- **To do**: Please lay out these lines as a JSON list of strings, one string per line, leaving out any blank lines.

============================================================

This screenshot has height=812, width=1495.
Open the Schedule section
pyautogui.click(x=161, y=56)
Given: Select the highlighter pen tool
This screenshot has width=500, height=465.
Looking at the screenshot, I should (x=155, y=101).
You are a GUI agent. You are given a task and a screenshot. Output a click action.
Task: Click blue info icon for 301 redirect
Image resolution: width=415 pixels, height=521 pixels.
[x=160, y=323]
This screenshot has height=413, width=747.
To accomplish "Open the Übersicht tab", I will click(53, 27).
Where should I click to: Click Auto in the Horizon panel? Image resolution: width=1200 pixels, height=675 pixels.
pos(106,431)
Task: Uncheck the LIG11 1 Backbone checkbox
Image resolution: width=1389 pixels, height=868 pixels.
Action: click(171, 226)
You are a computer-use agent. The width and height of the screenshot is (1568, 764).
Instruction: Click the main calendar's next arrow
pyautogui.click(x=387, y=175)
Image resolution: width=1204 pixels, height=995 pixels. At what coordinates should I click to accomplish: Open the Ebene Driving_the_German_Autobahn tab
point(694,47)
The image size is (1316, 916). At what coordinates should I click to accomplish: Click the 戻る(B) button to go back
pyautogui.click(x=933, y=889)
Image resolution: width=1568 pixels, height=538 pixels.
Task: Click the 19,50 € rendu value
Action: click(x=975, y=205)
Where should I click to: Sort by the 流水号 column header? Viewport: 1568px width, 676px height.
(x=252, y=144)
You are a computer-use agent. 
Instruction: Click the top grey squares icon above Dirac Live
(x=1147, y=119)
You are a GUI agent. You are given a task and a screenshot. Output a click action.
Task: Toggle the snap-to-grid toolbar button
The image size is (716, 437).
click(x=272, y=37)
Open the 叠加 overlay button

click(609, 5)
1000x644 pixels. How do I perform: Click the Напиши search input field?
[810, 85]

============================================================

- **Exercise answer**:
[
  "This screenshot has height=812, width=1495.",
  "Open the Schedule section",
  "pyautogui.click(x=161, y=56)",
  "Given: Select the highlighter pen tool",
  "This screenshot has width=500, height=465.",
  "Looking at the screenshot, I should (x=155, y=101).",
  "You are a GUI agent. You are given a task and a screenshot. Output a click action.",
  "Task: Click blue info icon for 301 redirect",
  "Image resolution: width=415 pixels, height=521 pixels.",
  "[x=160, y=323]",
  "This screenshot has height=413, width=747.",
  "To accomplish \"Open the Übersicht tab\", I will click(53, 27).",
  "Where should I click to: Click Auto in the Horizon panel? Image resolution: width=1200 pixels, height=675 pixels.",
  "pos(106,431)",
  "Task: Uncheck the LIG11 1 Backbone checkbox",
  "Image resolution: width=1389 pixels, height=868 pixels.",
  "Action: click(171, 226)",
  "You are a computer-use agent. The width and height of the screenshot is (1568, 764).",
  "Instruction: Click the main calendar's next arrow",
  "pyautogui.click(x=387, y=175)",
  "Image resolution: width=1204 pixels, height=995 pixels. At what coordinates should I click to accomplish: Open the Ebene Driving_the_German_Autobahn tab",
  "point(694,47)",
  "The image size is (1316, 916). At what coordinates should I click to accomplish: Click the 戻る(B) button to go back",
  "pyautogui.click(x=933, y=889)",
  "Image resolution: width=1568 pixels, height=538 pixels.",
  "Task: Click the 19,50 € rendu value",
  "Action: click(x=975, y=205)",
  "Where should I click to: Sort by the 流水号 column header? Viewport: 1568px width, 676px height.",
  "(x=252, y=144)",
  "You are a computer-use agent. ",
  "Instruction: Click the top grey squares icon above Dirac Live",
  "(x=1147, y=119)",
  "You are a GUI agent. You are given a task and a screenshot. Output a click action.",
  "Task: Toggle the snap-to-grid toolbar button",
  "The image size is (716, 437).",
  "click(x=272, y=37)",
  "Open the 叠加 overlay button",
  "click(609, 5)",
  "1000x644 pixels. How do I perform: Click the Напиши search input field?",
  "[810, 85]"
]